So, I'm going to cut straight to it, I'm trying to make a chat system in an XNA game I'm making. I can easily figure out what keys are being pressed BUT I have no way of knowing what is actually being typed. To me, it looks like they are saying: OemShifthello billOemPeriod OemShifthow are youOemQuestion
which should look like Hello bill. How are you?
(or something along those lines).
Whats the best way to handle all of this?
For the PC there's nothing built in to the XNA framework making that easy (it's a different story for WP7 and the Xbox).
This post here summarizes pretty much all of your options fairly well.
http://dream-forever.net/Blog/2011/08/29/getting-true-keyboard-input-into-your-xna-games/
Basically
- Build a large dictionary with character to KeyPress mappings
- Hook into the XNA Game Forms KeyDown, KeyUp, KeyPress events
- Use the IMessageFilter interface
- Use SetWindowsHookEx to grab the Key Events
Each of those methods have their pros and cons and the author of the post provided a sample you can download.
In doing some research I also came across a library from the guys at Nuclex. They typically create fairly robust solutions so it would definitely be worth checking that out as well.
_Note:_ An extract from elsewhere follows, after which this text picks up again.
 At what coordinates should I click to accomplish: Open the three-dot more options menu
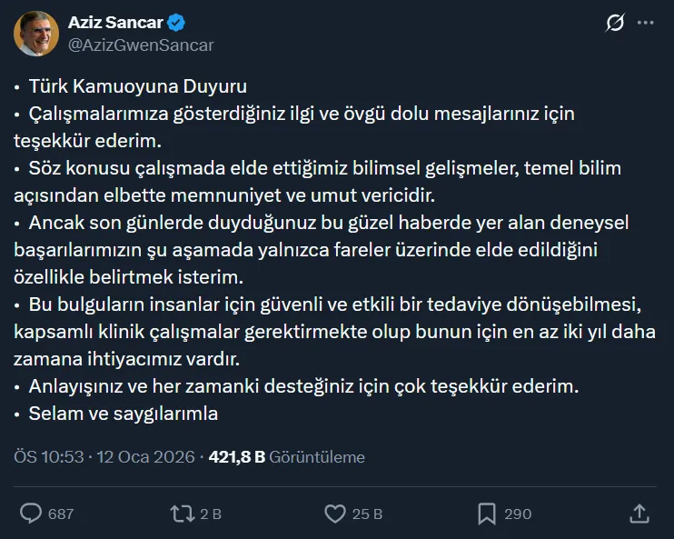point(647,23)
http://www.nuclex.org/blog/announcements/105-new-component-nuclex-input
The important thing to remember is that you're on the PC and that really ANY library will work that is out there (with some modificaton/tweakings). So don't limit yourself to looking at just XNA related samples. Samples for DirectInput, SlimDX, SharpDX etc would also be options, they may just take a little extra work to drop into your project.
So the simple solution I used was to get a hook to Win32 keyboard, and let windows translate whatever is being typed. It's on my other computer, but its basically using this solution on Gamedev.net. (post number #10)
Awesome thing is, if you use [DllImport("user32.dll", CharSet=CharSet.Unicode)]
(the CharSet part on all the .dll imports), you can get localized input from your keyboard!
So place this somewhere, register the events in Initialize, and that's it! Hope it works for you.
Edit
This whole Win32 business may seem intimidating, but don't let that stop you from using this - it's just a matter of copy-paste, and you can get it running perfectly in literally 2 minutes.
I guess you are querying the keyboard input via keyState.GetPressedKeys()
?
You will have to use a switch
statement somewhere in your code to map the members of the Keys
enum to actual characters. The ToString()
method works fine with letters, but not with the symbols, as they are specified by name.
switch (keyPressed)
{
case Keys.OemPeriod :
character = '.';
break;
case Keys.OemQuestion :
character = '?';
break;
// More cases
}
Watch out, though, as keyboards are different. As you correctly stated: Key != Symbol. Some keys on other hardware are maybe associated with a completely different symbol.